Myers is investigating several aspects of the biomechanics of pregnancy — from how much the uterus can stretch, to how much pressure pregnancy exerts on the cervix, to how much force a baby's kick puts on the whole system.

"We're building computational models of female pregnancy to answer those questions," Myers says.

She has two labs at Columbia — one at the hospital and one in the engineering school. In the lab at the engineering school there are a variety of microscopes and scalpels and slides. There's one machine that can inflate the uterine membranes like a balloon, and another, about the size of a microwave, that stretches uterine tissue between two grips.

"These [are] types of machines you'll see in all different kinds of material testing labs," Myers explains. "In civil engineering you can have one of these machines that is like two or three stories high and they're testing the mechanical strength of, [say], railroad ties."

She is measuring just how much the cervical tissue changes during pregnancy — starting out with the capability and consistency of a tendon, and becoming something more like a loose rubber band.

"We've mechanically tested various pregnant tissues and non-pregnant tissues of the cervix," Myers says, "and its stiffness changes by three orders of magnitude."

All those measurements go into a databank.
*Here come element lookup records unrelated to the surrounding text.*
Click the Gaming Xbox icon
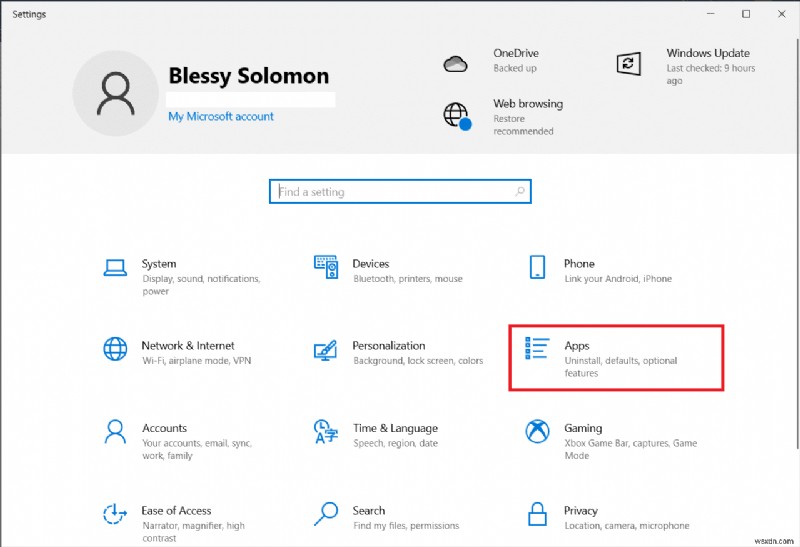The width and height of the screenshot is (800, 547). [x=538, y=431]
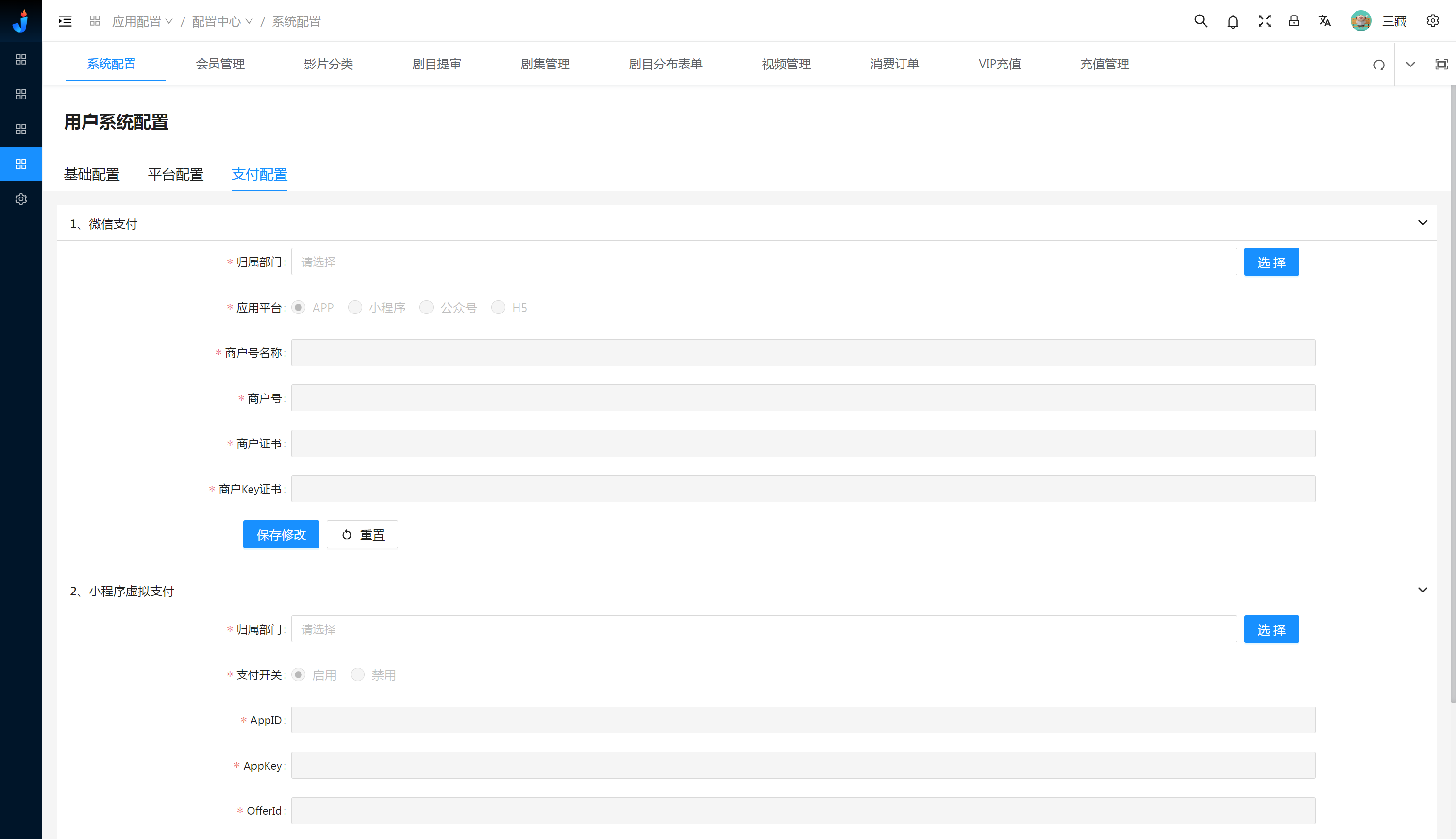Click the settings gear in top-right corner
The image size is (1456, 839).
[1432, 21]
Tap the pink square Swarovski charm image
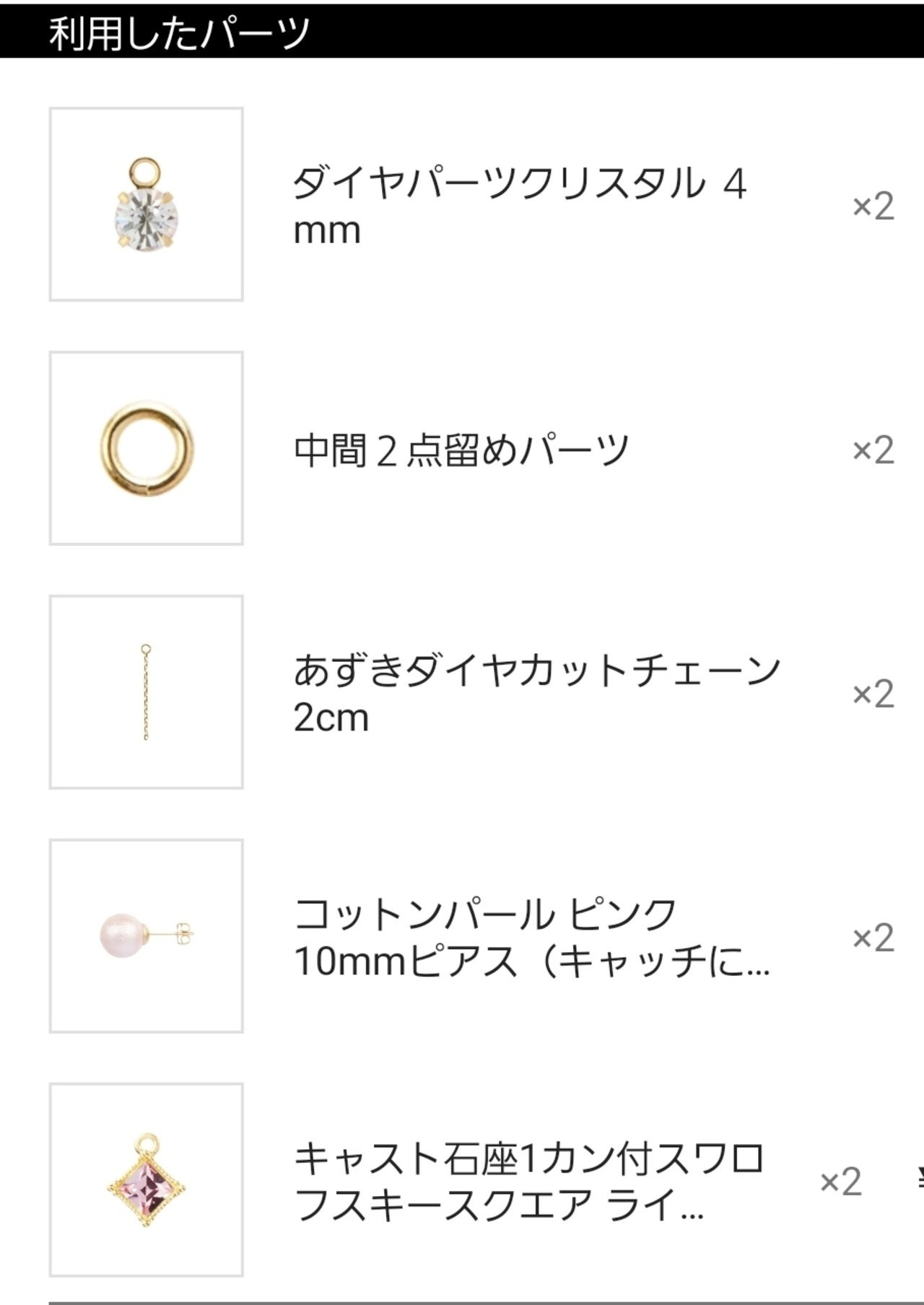 pyautogui.click(x=147, y=1180)
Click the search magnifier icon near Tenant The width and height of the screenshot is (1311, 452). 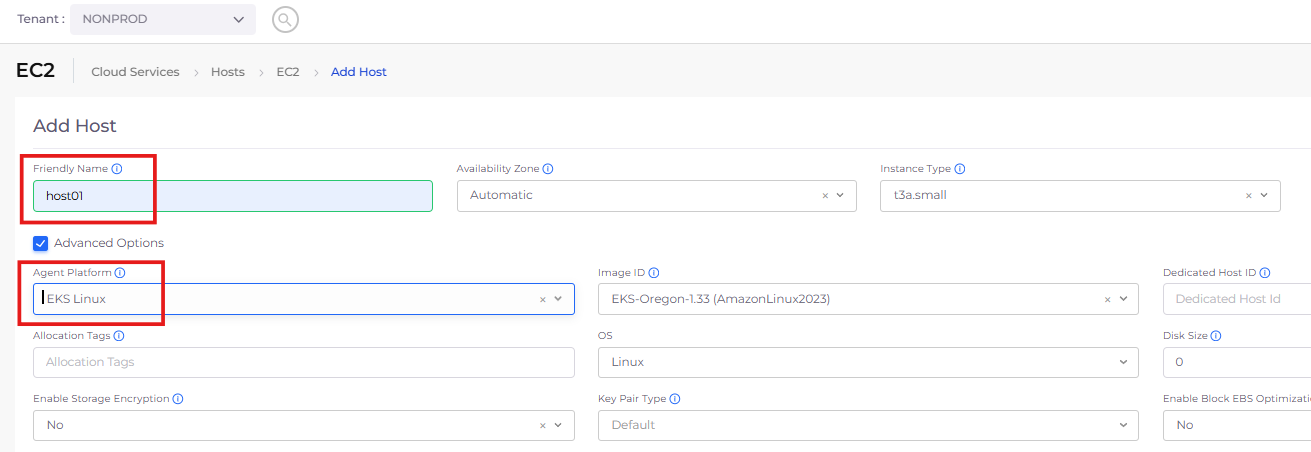tap(285, 19)
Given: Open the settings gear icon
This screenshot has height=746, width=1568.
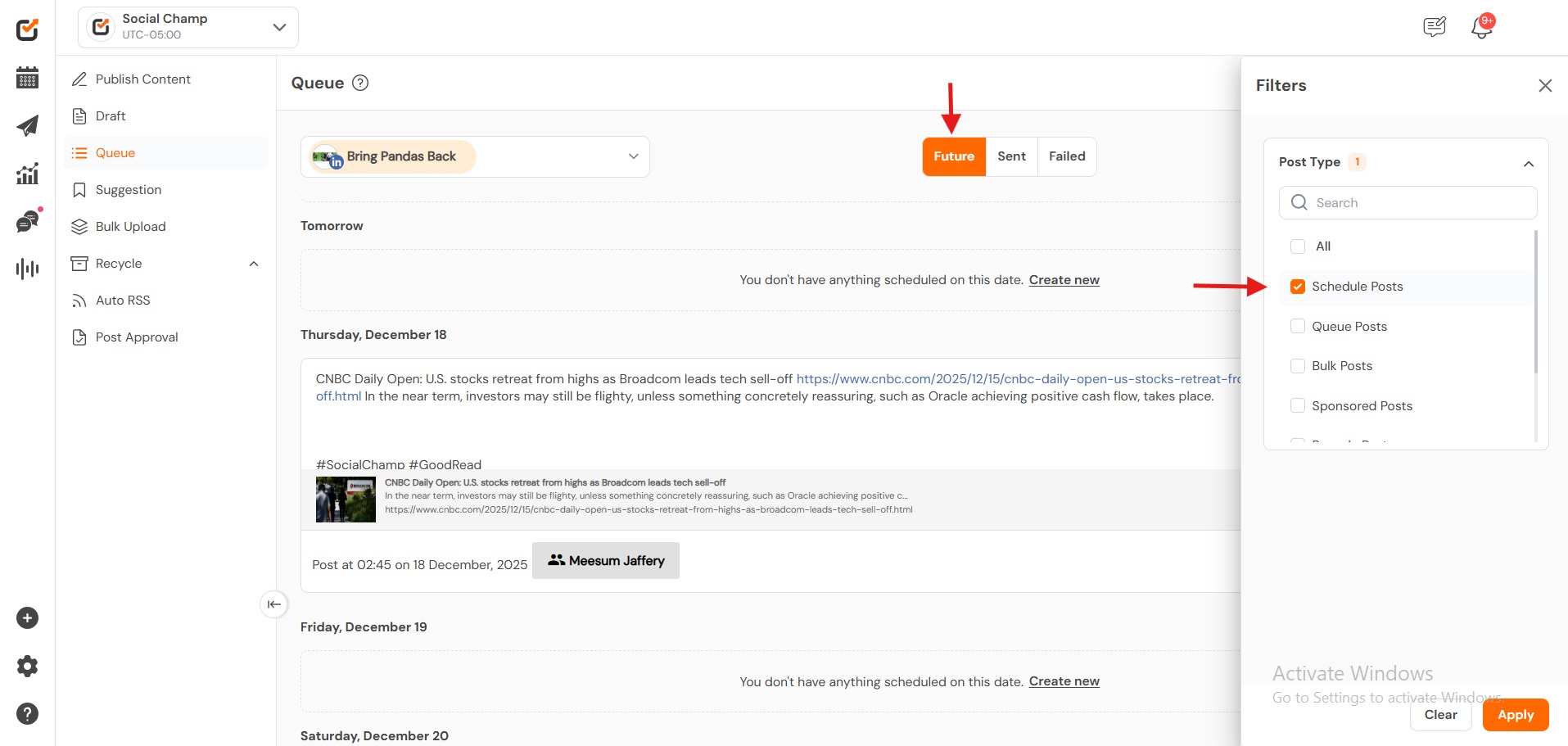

And when women in Vink's practice get an ultrasound, the technicians spend an extra few minutes measuring the mother's anatomy, as well as the baby's, and send that information to Myers, too.

Then the team uses their computer models to look at how the various factorsshape, stretch, pressure and tissue strength — interact as a woman moves toward labor and childbirth.

Their goal is to be able to examine a pregnant woman early on, and accurately predict whether she will go into labor too soon. It's a first step, Vink hopes, toward better interventions to stop that labor.

That's what Brittney Crystal is aiming for as well. After baby Iris died, Crystal started a foundation called The Iris Fund, which has raised more than $150,000 for Vink's and Meyers' research.

"She didn't get to have a life," Crystal says. "But we really want her to have a very strong legacy."